Une seule fois je me suis laissé aller à assister à l’une de ces séances de formation dont tant de profs sont avides. Deux Inspecteurs prétendaient analyser un texte de Voltaire. Au bout de dix minutes, constatant qu’ils alignaient contresens et approximations sur un ton péremptoire, j’ai fait mine de poser une question innocente, et j’ai repris le texte à la base. En détail. Ça ne m’a pas rendu leur ami, ils ont tout fait pour saboter ma carrière — mais il est des sacrifices qu’il faut savoir faire.
Donner une culture ne devrait pas poser de problèmes à quiconque — si les pédagos ne s’étaient mis en tête d’écrire « cultures » au pluriel, et de promettre de « respecter » les idées des uns et des autres, et ne s’étaient interposés entre la lumière et vous.
Respect mon cul, dirait Zazie. À tout respecter, on ne progresse pas. Enseigner, c’est violer chaque jour davantage. Ebranler le patrimoine et le matrimoine. C’est initier. Et libérer enfin.
Nous ne sommes pas là pour amener la paix, mais la guerre — guerre aux poncifs, aux idées reçues, aux certitudes. Ne rien laisser debout — et rebâtir ensuite.
Hasards de carrière, choix personnels aussi, j’ai enseigné longtemps dans des établissements oubliés de tous, en zone agricole où l’on apprend l’arithmétique en comptant les rangées de betteraves, ou en Zones d’Exclusion Programmée, à la périphérie de la périphérie, où l’on apprend la géométrie en comparant les HLM.

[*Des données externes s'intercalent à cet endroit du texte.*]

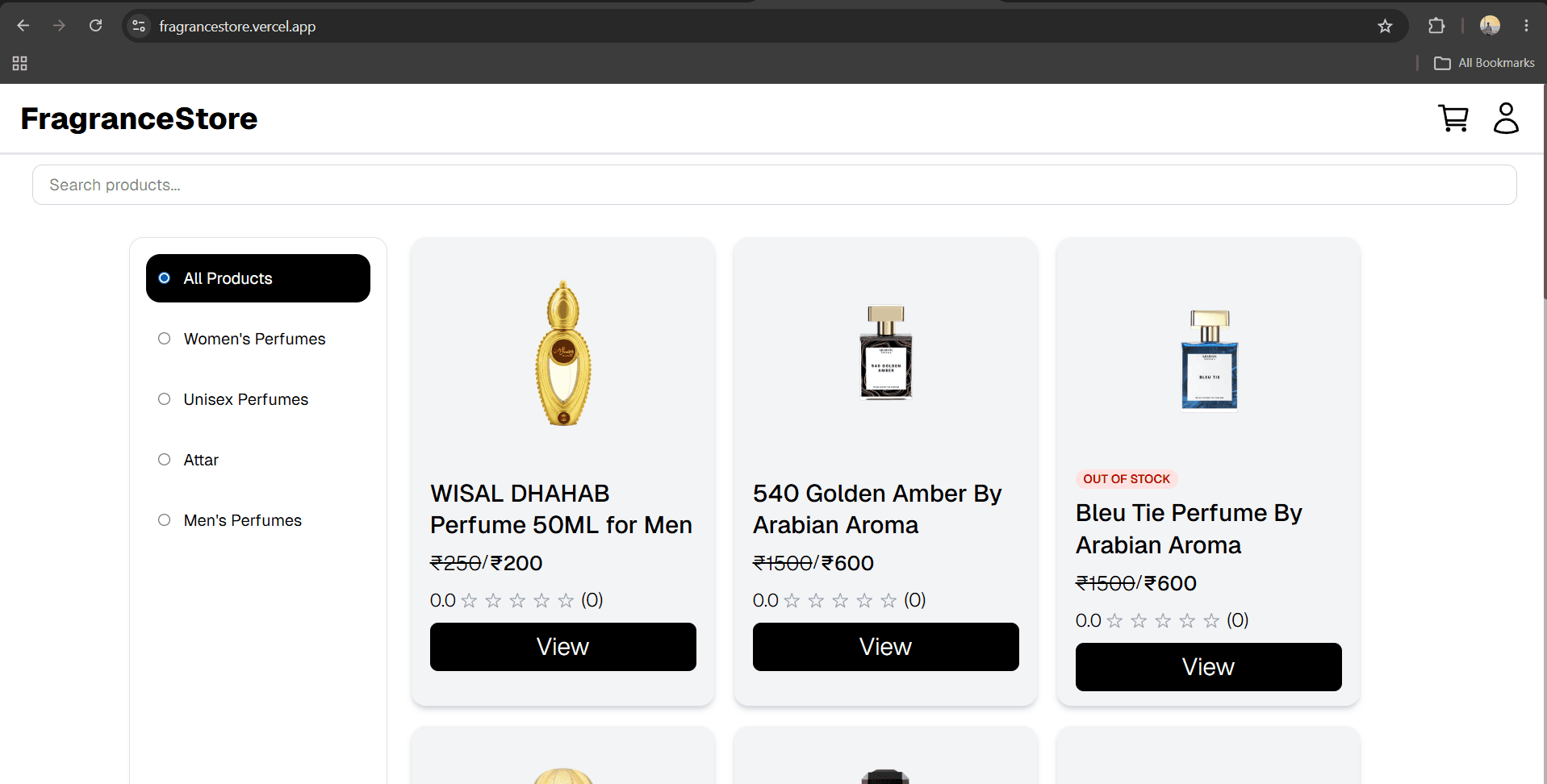Open the apps grid in bookmarks bar
The height and width of the screenshot is (784, 1547).
(x=20, y=63)
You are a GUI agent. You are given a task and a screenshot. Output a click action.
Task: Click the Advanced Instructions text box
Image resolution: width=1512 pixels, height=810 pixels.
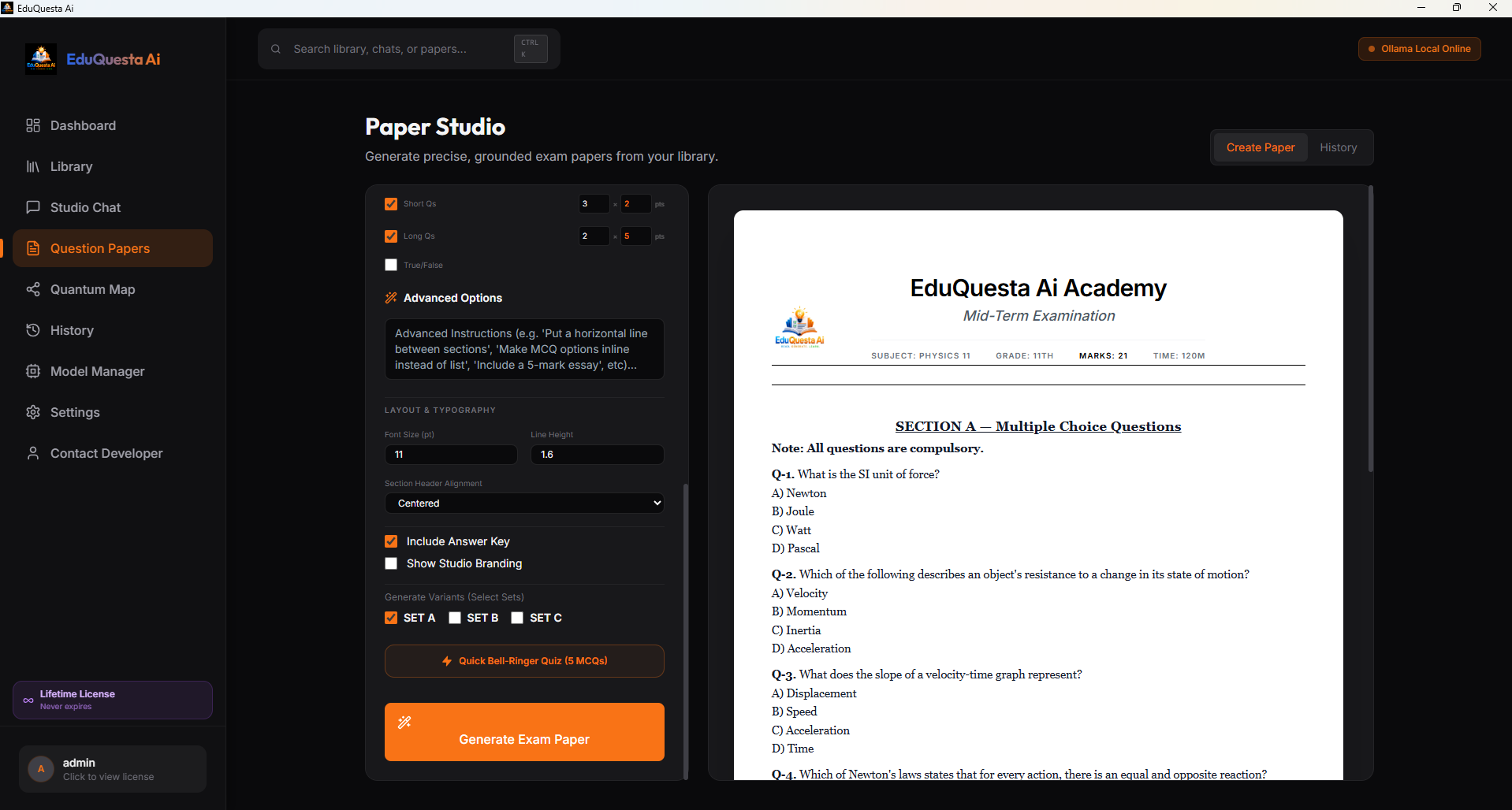pos(523,349)
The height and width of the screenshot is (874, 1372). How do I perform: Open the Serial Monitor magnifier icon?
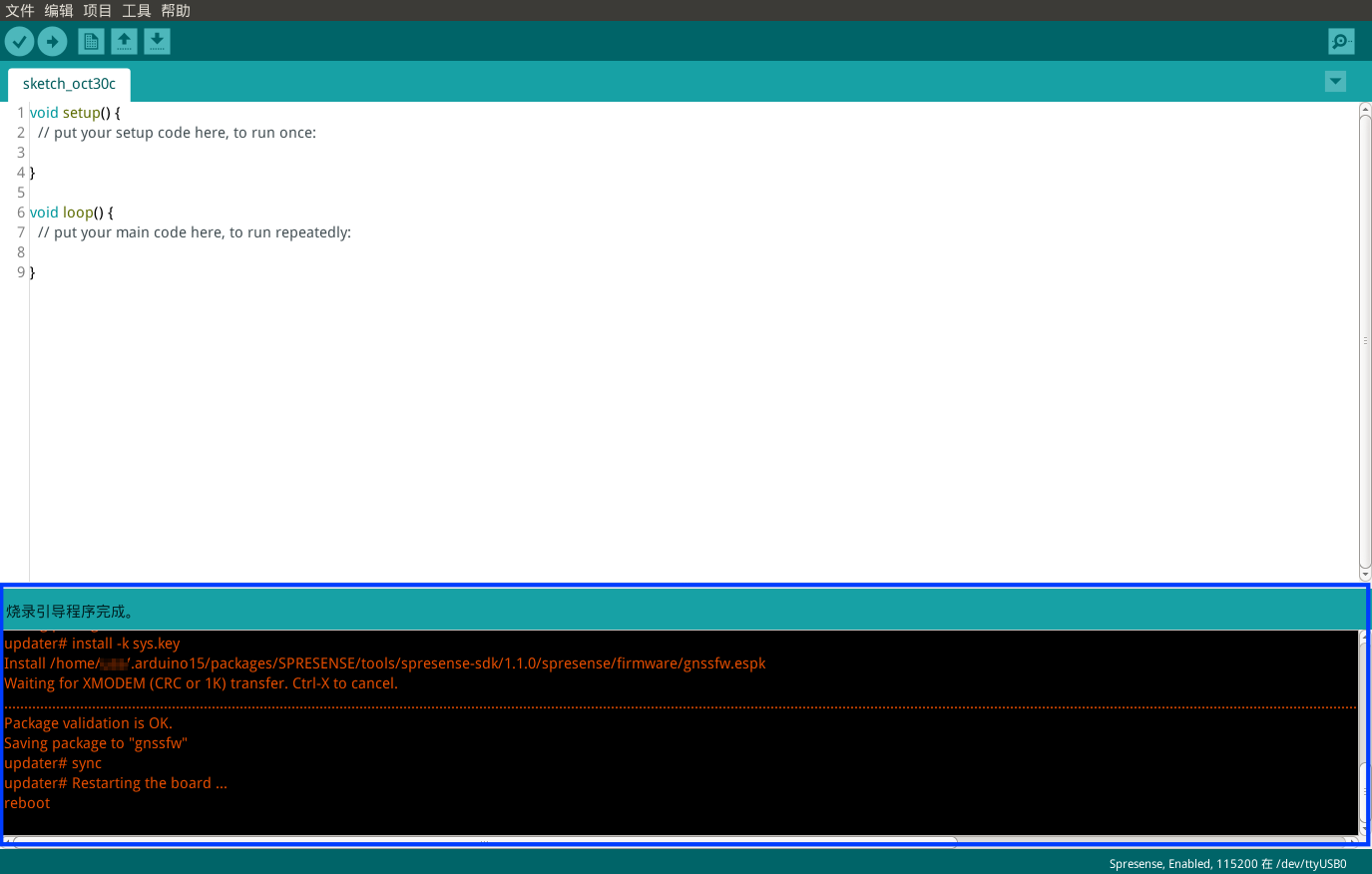[1341, 42]
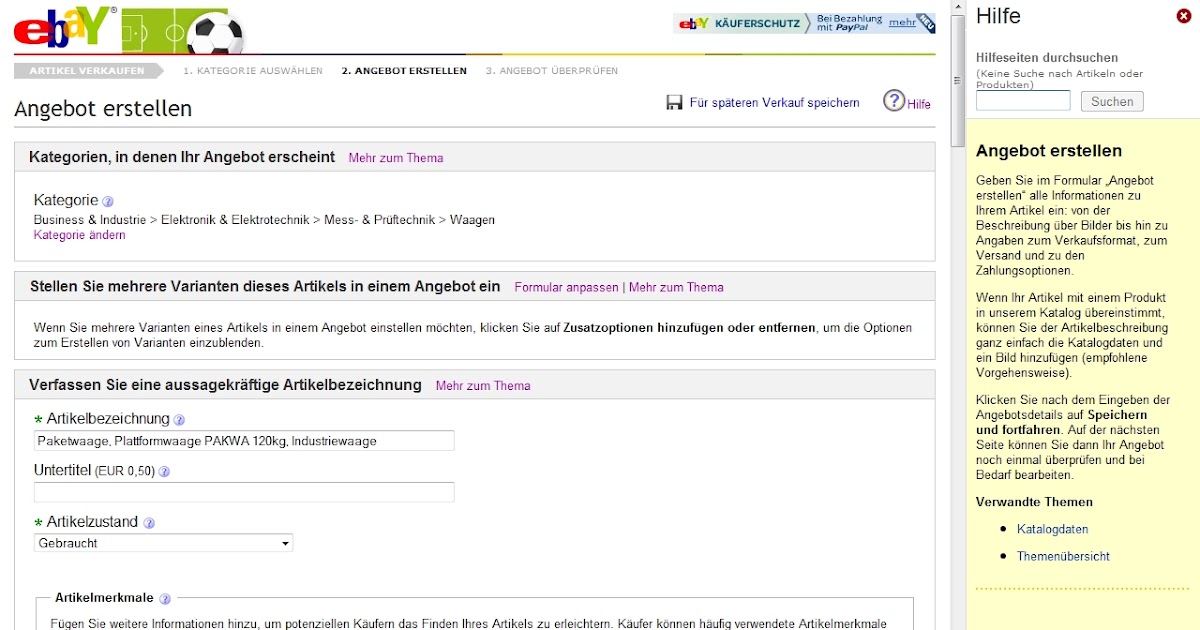1200x630 pixels.
Task: Click the help search input field
Action: point(1023,101)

D’aucuns vous suggèrent aujourd’hui d’apprendre la langue en écoutant des chansons qui la broient en un magma infâme. Pour votre bien, disent ces bons apôtres — qui chez eux nourrissent leurs enfants avec Bach ou Racine.

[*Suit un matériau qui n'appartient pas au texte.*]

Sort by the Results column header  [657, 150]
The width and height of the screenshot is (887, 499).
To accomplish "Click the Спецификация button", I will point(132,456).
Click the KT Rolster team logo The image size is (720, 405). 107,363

Quelle bande de salopards, quand j’y pense…
La langue française est celle qui a été écrite, des siècles durant, par les meilleurs écrivains — pas dans les borborygmes de la rue. Face à des élèves qui croyaient que Ministère AMER était l’alpha et l’oméga de la poésie, j’ai commencé un jour l’année par Mallarmé — « donner un sens plus pur aux mots de la tribu ». Et mes loulous ont fort apprécié que je ne les prenne pas pour des crétins — tout ce à quoi ils avaient eu droit jusque là.
Parce qu’on vous a pris pour des crétins — individuellement et collectivement. On vous a enserré dans des ghettos, on vous a fait croire que l’orthographe était un rite bourgeois, que les ordinateurs bientôt vous déchargeraient de ces contraintes minuscules et essentielles… Ah oui ? Tapant sur mon portable, sur la page Facebook d’une amie, la sentence latine bien connue, Asinus asinum fricat (l’âne frotte l’âne, ou, si vous préférez, les connards se congratulent), la machine a corrigé immédiatement en « anus assidûment frit »… « Intelligence artificielle » est un splendide exemple d’oxymore. L’ordinateur le plus puissant est un âne. Comme ceux qui vous disent le contraire.
Je vous laisse en cours d’année — en cours de trimestre même. J’ai fait ce que j’ai pu pour vous transmettre, jusqu’au bout, le goût de la langue, de la littérature — et l’ambition. Ne laissez personne — et surtout pas ceux qui voudraient réserver les places pour leurs propres enfants — vous dire que « ce n’est pas pour vous ». Ne laissez pas vos parents brider vos ambitions. Allez jusqu’au bout de ce que vous pouvez faire. C’est une course de longue haleine, que l’on est tenté parfois d’abandonner, mais il y a toujours une réserve, un deuxième souffle. Choisissez-vous un destin qui soit en accord avec vos désirs — et ne laissez personne décider de ce que sont vos capacités. Bien sûr que vous n’intégrerez pas tous les plus grandes écoles. Mais réussissez au moins au plus haut de vos capacités. Et vous pouvez tous davantage que ce que l’on vous a fait croire : aucune histoire n’est écrite d’avance.